Database design for polymorphic data

database-designinheritancepolymorphism

I have an application that needs to log communications with users over several different mediums: Email, SMS, Voice, Website Announcements, etc.. in a traditional database.

I have considered 3 approaches to modeling these different types of data:

  1. Single Table Inheritance:
    Store them all together in a single table (i.e., comm_message) with discriminator field of some sort to indicate the type of communications (e.g. message_type). This means that some fields in the table won't be used for each type–and it means that the same message may be duplicated in several different rows in the table (if the message is sent via more than one medium).

  2. Message "has" transports
    Have a message table (comm_message) and then transports table (comm_transports) with the various different mediums of communication. A many-to-many relationship between messages and transports would mean one row for each message in the message table–but that row might have several different transports. If additional specific information is needed for a particular transport, it could be in it's own table (i.e. comm_sms, comm_email, etc..) that is linked off the many-to-many table. I.e., a "has-a" approach.

  3. Class Table Inheritance:
    Create a base message table (comm_message) and then another table for each medium with fields specific to it (inheritance). My ORM (LLBLGen) would facilitate this approach by using shared PKs for the different tables. In this approach there would be a row in the base table (comm_message), plus rows in each of the related tables for each transport (comm_email, comm_sms, etc.) but there would be no many-to-many relationship. Rather the records across different tables would share the same PK (1-1). This would be more of an "is-a" approach.

Context: This is a medium sized application (around 100 tables) that I'll be maintaining for many years–so I'd like to get this "right". I'll often need to present all the communications info together in the UI in a grid, reports, etc..

Which should I use? Why?

Best Answer

Follow composition over inheritance as composition lends itself well to relational databases.

Say you want to get all short messages:

SELECT * FROM Message INNER JOIN ShortMessage ON ShortMessage.message = Message.id

Say you want to get all short messages and emails:

SELECT * FROM Message 
   LEFT OUTER JOIN ShortMessage ON ShortMessage.message = Message.id 
   LEFT OUTER JOIN Email ON Email.message = Message.id

This will effectively create a result set very much like what your first option is, with a lot of null fields.

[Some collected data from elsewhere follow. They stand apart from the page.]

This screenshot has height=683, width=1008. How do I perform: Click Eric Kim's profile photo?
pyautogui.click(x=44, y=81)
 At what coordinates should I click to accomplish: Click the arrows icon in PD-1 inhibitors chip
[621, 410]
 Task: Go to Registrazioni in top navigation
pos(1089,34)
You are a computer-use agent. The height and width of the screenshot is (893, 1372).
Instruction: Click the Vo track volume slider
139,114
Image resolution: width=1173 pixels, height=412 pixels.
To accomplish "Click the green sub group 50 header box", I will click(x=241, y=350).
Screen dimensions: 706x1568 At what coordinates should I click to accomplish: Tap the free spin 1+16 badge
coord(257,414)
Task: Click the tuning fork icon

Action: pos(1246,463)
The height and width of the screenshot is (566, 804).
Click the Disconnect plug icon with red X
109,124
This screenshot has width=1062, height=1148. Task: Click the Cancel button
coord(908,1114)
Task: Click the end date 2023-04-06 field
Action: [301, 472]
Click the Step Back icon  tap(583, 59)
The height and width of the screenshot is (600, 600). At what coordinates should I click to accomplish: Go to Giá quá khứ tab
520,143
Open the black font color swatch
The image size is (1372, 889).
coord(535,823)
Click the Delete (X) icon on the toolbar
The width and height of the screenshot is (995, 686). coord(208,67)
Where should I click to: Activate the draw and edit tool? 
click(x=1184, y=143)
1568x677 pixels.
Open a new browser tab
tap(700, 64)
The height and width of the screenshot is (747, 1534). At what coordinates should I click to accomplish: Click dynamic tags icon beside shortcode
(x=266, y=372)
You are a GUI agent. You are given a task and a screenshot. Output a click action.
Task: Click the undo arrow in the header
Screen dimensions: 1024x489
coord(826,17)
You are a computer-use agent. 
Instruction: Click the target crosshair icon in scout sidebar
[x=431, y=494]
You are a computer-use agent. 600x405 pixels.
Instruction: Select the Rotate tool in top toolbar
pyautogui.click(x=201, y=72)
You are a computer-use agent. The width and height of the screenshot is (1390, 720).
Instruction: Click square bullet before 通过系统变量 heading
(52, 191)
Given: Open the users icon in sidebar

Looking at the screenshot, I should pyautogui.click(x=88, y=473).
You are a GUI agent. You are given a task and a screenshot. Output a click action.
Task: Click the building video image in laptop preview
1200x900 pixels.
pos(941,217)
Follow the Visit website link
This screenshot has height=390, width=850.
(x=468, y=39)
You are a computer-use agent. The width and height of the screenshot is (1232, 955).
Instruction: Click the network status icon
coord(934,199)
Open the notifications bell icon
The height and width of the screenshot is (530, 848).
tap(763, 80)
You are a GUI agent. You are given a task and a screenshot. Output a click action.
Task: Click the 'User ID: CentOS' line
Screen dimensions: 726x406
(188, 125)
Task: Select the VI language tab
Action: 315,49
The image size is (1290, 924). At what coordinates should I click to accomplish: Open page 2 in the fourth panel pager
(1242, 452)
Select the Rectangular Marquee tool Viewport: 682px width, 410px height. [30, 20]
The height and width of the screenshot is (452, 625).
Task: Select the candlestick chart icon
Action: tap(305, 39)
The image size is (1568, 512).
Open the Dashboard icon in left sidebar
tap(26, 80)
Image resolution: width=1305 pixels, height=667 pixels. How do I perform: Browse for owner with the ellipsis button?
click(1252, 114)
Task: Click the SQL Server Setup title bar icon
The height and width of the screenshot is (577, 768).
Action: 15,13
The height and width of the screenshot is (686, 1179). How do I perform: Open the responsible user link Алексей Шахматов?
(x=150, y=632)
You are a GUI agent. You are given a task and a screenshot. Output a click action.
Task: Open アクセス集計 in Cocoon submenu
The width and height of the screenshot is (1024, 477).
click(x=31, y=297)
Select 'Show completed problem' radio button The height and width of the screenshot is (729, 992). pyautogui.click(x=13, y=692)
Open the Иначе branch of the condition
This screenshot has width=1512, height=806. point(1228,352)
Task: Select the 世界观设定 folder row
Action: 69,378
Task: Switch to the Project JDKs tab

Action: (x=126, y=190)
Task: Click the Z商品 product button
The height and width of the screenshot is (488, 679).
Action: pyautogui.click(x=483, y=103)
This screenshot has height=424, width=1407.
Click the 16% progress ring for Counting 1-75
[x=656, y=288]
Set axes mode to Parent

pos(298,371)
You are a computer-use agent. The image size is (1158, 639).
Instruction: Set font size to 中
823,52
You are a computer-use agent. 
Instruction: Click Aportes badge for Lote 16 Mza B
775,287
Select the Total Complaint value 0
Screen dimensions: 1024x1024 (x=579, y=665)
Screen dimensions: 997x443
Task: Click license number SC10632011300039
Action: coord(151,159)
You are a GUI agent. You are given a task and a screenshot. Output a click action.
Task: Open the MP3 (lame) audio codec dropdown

So the basic idea here is that a message potentially has a email. Depending on whether or not you define Email.message to be UNIQUE, you can make sure there's at most one email corresponding to a message. This setup (like all alternatives you proposed) allows a single message to have multiple different transports, which is actually conceivable in the real world.

Advantages of this approach:

  • (over 1 & 2) Your database is normalized, which usually gives you stuff for free
    • if you want to add new transport types without altering any existing tables (not something you want to do in a huge database)
    • You don't have to store loads of nulls
  • (over 3) You can query all messages in one query, so you can get all messages to a specific recipient like so:

    SELECT IFNULL(Email.body, ShortMessage.body) as text FROM Message 
      LEFT OUTER JOIN ShortMessage ON ShortMessage.message = Message.id 
      LEFT OUTER JOIN Email ON Email.message = Message.id
      WHERE 
        Email.recepient = "john.doe@example.com" 
        OR ShortMessage.recipient = "01189998819991197253"
    

    And voilĂ , you've got yourself a list of all text ever sent to john doe.

However, if you're using an ORM, you might actually use the power to perform queries such as that. I am have no practical experience with C#, but from my understanding as an outsider, Linq lends itself well to accessing relational databases for what they are, instead of trying to shoehorn objects semantics onto records (which always makes you hit a very thick wall at some point down the road).